Student Loan Delinquencies Pushed Down the Average U.S. Credit Score



KEY TAKEAWAYS

  • The average U.S. FICO score fell to 715 in February, mainly driven by federal student loan delinquencies.
  • For the first time in five years, an estimated 2.7 million borrowers had their delinquent student loans reported to the credit bureaus in February.
  • The hit to the average FICO score may have been lessened by many consumers paying off their holiday spending.

The national average FICO score fell in February, driven by federal student loan delinquencies, which started impacting credit reports for the first time in five years.

The average U.S. FICO credit score was 715 in February, one point lower than the previous month and two points lower than in April 2024. Tommy Lee, FICO’s senior director of analytics and scores, wrote that much of the drop could be attributed to student loan delinquencies.

During the COVID-19 pandemic, the federal government did not require payments on federal student loan payments until October 2024. Once payments were restarted, those who missed a payment did not see a hit to their credit until February because of the government’s on-ramp period.

An initial estimate by the Federal Reserve Bank of New York expected 9.7 million borrowers to see their credit rating drop because of delinquent student loan debt. According to FICO, only about 2.7 million borrowers had their delinquent student loans reported to the credit bureaus as of February.

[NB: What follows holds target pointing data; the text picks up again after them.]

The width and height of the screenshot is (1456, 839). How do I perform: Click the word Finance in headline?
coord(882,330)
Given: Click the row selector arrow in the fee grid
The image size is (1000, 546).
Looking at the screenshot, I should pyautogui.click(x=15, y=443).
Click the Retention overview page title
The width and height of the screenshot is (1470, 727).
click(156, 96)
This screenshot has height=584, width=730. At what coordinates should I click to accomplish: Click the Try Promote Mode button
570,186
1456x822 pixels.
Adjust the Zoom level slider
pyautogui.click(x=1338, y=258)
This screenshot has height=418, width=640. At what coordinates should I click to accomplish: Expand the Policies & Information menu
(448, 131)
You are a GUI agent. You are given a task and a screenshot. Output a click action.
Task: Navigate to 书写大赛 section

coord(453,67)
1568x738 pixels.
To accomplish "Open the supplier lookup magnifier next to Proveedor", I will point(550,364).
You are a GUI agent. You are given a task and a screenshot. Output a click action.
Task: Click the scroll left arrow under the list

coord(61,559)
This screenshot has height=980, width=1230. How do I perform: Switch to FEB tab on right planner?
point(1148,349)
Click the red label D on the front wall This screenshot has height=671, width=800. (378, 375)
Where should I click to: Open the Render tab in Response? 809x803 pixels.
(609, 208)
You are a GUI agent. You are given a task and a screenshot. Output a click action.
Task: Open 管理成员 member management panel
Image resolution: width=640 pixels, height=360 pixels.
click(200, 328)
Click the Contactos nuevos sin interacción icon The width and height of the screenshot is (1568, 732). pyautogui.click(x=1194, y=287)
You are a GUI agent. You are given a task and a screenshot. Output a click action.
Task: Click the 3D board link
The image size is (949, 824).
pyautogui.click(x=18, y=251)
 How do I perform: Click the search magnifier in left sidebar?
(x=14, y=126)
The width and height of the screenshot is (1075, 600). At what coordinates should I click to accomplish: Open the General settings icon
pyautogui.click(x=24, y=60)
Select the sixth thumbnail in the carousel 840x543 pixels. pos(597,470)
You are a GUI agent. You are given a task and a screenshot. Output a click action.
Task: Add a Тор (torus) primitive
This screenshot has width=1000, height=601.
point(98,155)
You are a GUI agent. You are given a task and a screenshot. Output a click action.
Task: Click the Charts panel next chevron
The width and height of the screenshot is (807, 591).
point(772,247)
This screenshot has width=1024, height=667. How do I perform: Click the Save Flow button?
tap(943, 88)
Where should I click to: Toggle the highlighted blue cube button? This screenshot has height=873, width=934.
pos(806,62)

However, more student loan delinquencies are expected to be reported in the next few months. Although their delinquency has not yet been reported, FICO said that about 5.4 million have not made a student loan payment since the pause ended.

For the first time since the pandemic began, delinquency rates on all loans are now above the pre-pandemic benchmark of 8.1% in January 2020. In February, the percentage of consumers with delinquency of more than 90 days in the last six months jumped to 8.3% from 7.4% the month before. That increase was also credited to student loan delinquency reporting, according to FICO.

Additionally, the hit of student loan delinquencies on the average FICO score may have been lessened due to lower credit card balances. The average credit card utilization, the percentage of a borrower’s total available credit being used, decreased from January to February. As consumers finally pay off their holiday spending, balances declined, improving the average FICO score and offsetting some of the declines caused by those with missed student loan payments.